Declaration of interests A. H. E. R received support from Crowdfunding Wake Up To Corona, organized by the Leiden University Fund, participated in grants or contracts with Diorapthe, Stichting apothekers and UNeedle, participated on a Data Safety Monitoring/Advisory Board of a multicenter Dutch clinical trial (Clinical trial (RCT) on convalescent plasma for treatment of immunocompromised patients with COVID-19) and has recently been appointed as member of the EMA scientific advisory group on vaccines (unpaid). The other authors declare that the research was conducted in the absence of any commercial or financial relationships that could be construed as a potential conflict of interest.

Figures

Fig 1
Figure 1
Comparison of anti-S (blue) and total (yellow) IgG1 Fc glycosylation.
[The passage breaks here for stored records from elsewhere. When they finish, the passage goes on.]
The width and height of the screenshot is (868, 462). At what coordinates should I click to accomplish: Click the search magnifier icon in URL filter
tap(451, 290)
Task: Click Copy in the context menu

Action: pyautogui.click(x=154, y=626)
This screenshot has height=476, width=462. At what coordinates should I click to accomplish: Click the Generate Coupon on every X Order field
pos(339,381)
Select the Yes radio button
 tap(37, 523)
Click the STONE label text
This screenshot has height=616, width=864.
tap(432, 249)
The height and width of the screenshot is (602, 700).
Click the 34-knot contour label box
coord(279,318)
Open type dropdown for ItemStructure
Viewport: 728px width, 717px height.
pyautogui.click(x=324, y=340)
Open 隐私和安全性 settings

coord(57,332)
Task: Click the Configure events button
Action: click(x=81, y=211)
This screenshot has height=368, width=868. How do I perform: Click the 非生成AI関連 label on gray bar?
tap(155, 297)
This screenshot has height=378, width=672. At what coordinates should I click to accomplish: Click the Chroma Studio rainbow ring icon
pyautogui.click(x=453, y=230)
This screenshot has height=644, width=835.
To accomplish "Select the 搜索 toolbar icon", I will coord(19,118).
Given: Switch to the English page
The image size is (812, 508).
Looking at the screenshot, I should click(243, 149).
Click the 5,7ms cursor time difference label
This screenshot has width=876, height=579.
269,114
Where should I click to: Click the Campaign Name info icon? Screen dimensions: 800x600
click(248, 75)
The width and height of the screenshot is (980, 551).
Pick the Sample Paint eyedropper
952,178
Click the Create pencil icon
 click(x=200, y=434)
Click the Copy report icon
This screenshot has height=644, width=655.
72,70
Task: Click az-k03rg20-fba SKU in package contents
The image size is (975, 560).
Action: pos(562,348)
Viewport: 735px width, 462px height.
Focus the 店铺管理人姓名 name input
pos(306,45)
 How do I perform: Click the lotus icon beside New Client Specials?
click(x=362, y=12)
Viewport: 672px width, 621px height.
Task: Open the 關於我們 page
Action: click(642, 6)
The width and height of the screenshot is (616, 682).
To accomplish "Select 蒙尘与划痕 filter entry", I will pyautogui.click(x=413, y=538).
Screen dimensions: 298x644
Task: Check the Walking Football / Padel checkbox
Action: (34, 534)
Relative abundance of IgG1 (a) fucosylation, (b) bisection, (c) galactosylation and (d) sialylation of anti-S and total IgG1 are given at hospitalization (n=159). Boxplots display the median and the interquartile range, whereas whiskers represent the first and third quartiles. A Wilcoxon signed-rank test was used to compare anti-S with total IgG1. ****: p-value < 0·0001. (For interpretation of the references to color in this figure legend, the reader is referred to the web version of this article.)
Fig 2
Figure 2
ΔGlycosylation dynamics until 60 days since symptom onset. The time course of Δglycosylation traits (a) fucosylation, (b) galactosylation, (c) bisection and (d) sialylation as shown during the hospitalization period (n=109). Line colors correspond to a single COVID-19 patient, whilst the color gradient in the circles/squares indicate the corresponding severity score (grey = NA). The shape displays whether a patient passed away (square) or was discharged alive (circle). The black dashed line with a grey 95% confidence interval band is a cubic polynomial fit over the shown datapoints to illustrate overall dynamics. Late timepoints and two outliers are shown in the Supplementary Material due to spatial constraints (Figs. S4 and S5), as well as anti-S and total IgG1 glycosylation dynamics (Figure S6).
Fig 3
Figure 3
Comparison of Δglycosylation traits of patients admitted to ICU (red) or non-ICU (blue) treatment. Shown in the facets are the relative levels of ΔIgG1 (a) fucosylation, (b) galactosylation, (c) bisection and (d) sialylation at the time of hospitalization (left; n=159; 77 ICU and 82 non-ICU patients, respectively) and at the time of highest disease severity (right; n=144; 75 ICU and 69 non-ICU patients, respectively). The highest severity timepoint has been defined for each patient as the earliest possible timepoint with highest severity score during hospitalization. A Wilcoxon rank-sum test was used to compare ICU and non- ICU patients (Table S6). *, ****: p-value < 0·05, 0·0001, respectively. Glycosylation dynamics of ICU and non-ICU patients between day 10 and 25 are shown in Figure S8 (For interpretation of the references to color in this figure legend, the reader is referred to the web version of this article.).
Fig 4
Figure 4
ROC curves and corresponding AUC values illustrating the power of certain ΔIgG1 glycosylation traits to predict ICU admission at time of hospitalization.
Fig 5
Figure 5
Comparison of Δglycosylation of patients in different severity score groups. Shown in the facets are the relative levels of ΔIgG1 (a) fucosylation, (b) galactosylation, (c) bisection and (d) sialylation at the time of hospitalization (left; n=142; 64 low severity, 32 intermediate severity and 46 high severity patients, respectively) and at the time of highest disease severity (right; n=144 n=144; 61 low severity, 24 intermediate severity and 59 high severity patients, respectively). Color indicates ICU (red) and non-ICU (blue) patients. A Wilcoxon rank-sum test was used to compare the different severity score groups (Table S7). *, **, ****: p-value < 0·05, 0·01, 0·0001, respectively (For interpretation of the references to color in this figure legend, the reader is referred to the web version of this article.).
Fig 6
Figure 6
Heatmap visualizing Spearman's correlations between Δglycosylation traits and inflammatory markers at time of hospitalization (left side of each panel; n=58) and at time of highest disease severity (right side of each panel; n=59). Asterisk (*) indicates a significant Spearman's correlation (p-value < 0.05).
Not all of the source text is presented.